A common challenge for data scientists is that we tend to focus on academic-focused metrics. Unfortunately, pure-quality metrics (e.g., F1 for classification) might not correlate well with the business metric that they are targeting. In order to minimise this risk, projects should be very explicit on their assumption, hypothesis and their expected impact on user behaviour or value. The best approach is to start with the high level impact that we want to achieve from the user point of view (e.g., spend more time in the app) and then cascade down to all the potential solutions that we believe will help with that goal (e.g., better results in a search engine). One aspect that is especially difficult to grasp to some researchers is that small improvements could have zero impact on the high level goal, while potentially requiring significant effort. There are exceptions to the rule, usually related to problems that are clearly monetizable (e.g., a 0.05% better fraud detection system in a company predicting millions of transactions a day) but in many other cases improvements that are not clearly noticeable by the users might have a limited impact on changing their behaviour.
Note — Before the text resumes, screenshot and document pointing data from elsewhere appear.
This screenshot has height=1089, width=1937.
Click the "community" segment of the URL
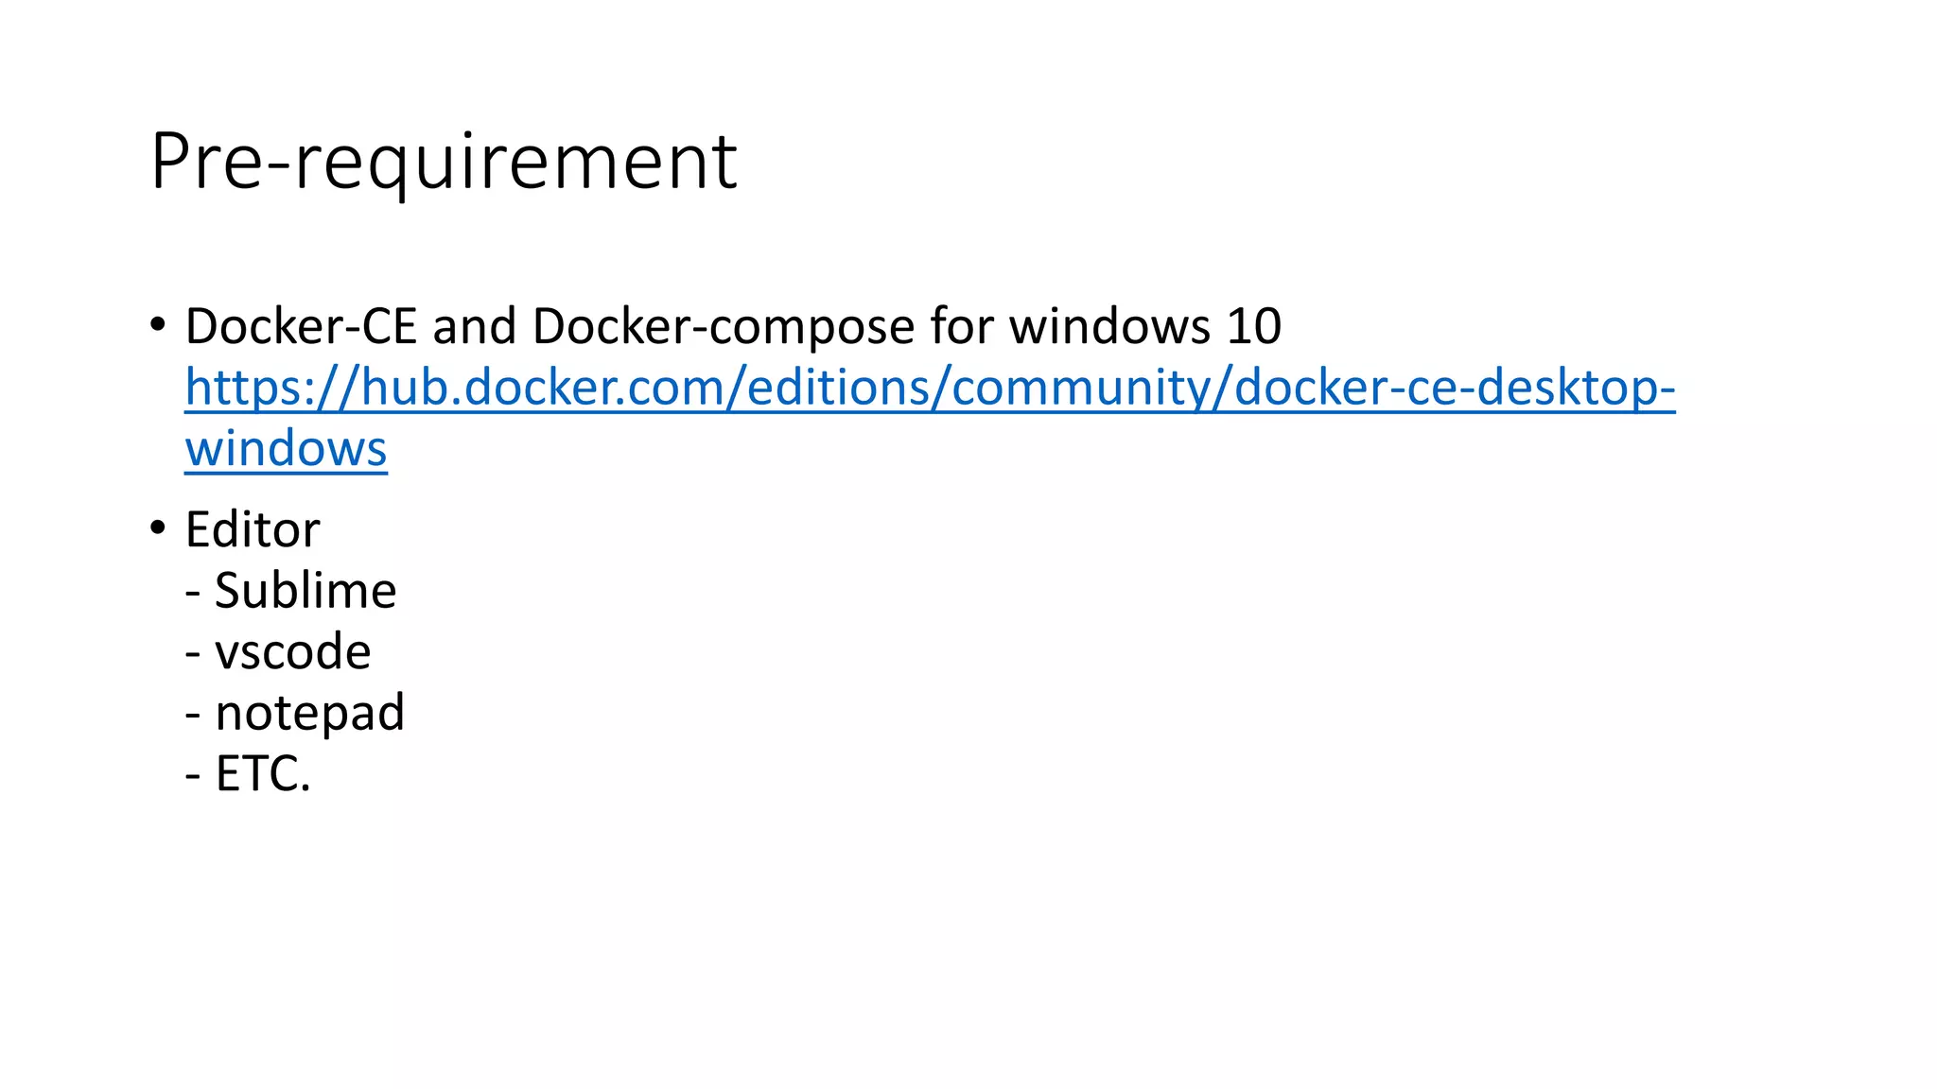click(x=1079, y=388)
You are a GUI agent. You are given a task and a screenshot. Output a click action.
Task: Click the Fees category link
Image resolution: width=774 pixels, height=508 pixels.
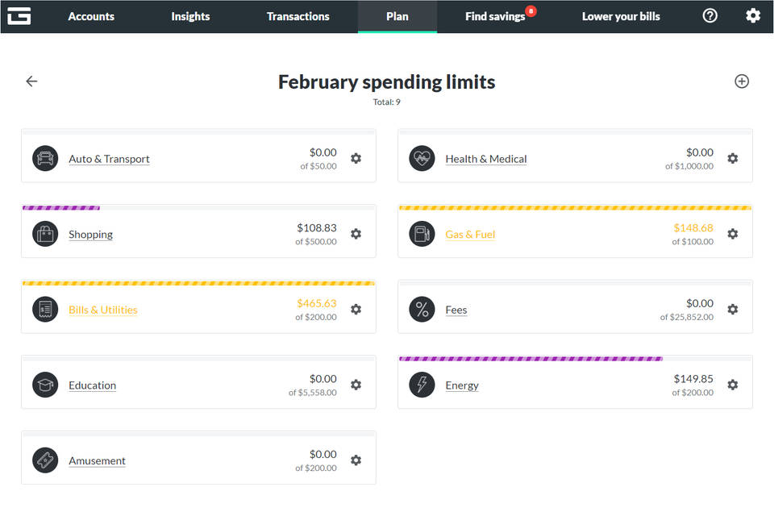coord(456,310)
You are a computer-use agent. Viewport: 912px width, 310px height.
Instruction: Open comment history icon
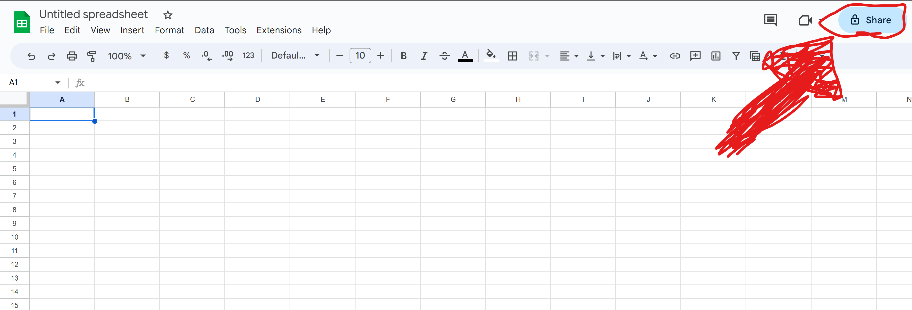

It is also important to ensure we select candidates that can operate in an industrial setting. This ranges from communication skills to development skills and the perspective that efficiency, simplicity and feasibility of integration given the current infrastructure are also important aspects when considering potential solutions. Obviously, Signal AI tries to always provide as much infrastructure support, data and supervision for the researchers to be as impactful as possible.

Conclusions

Some of the best research talent is still at universities, where some individuals are wondering about the impact of their research. On the other hand, companies are closer to their customer problems. We truly believe that bridging the gap between academia and industry as much as possible is a win-win situation for all the parties involved and while it is not an easy journey and there are several challenges from the planning and organisation point of view, it is a fantastic opportunity for companies, especially for SMEs, to improve their offerings in new innovative ways.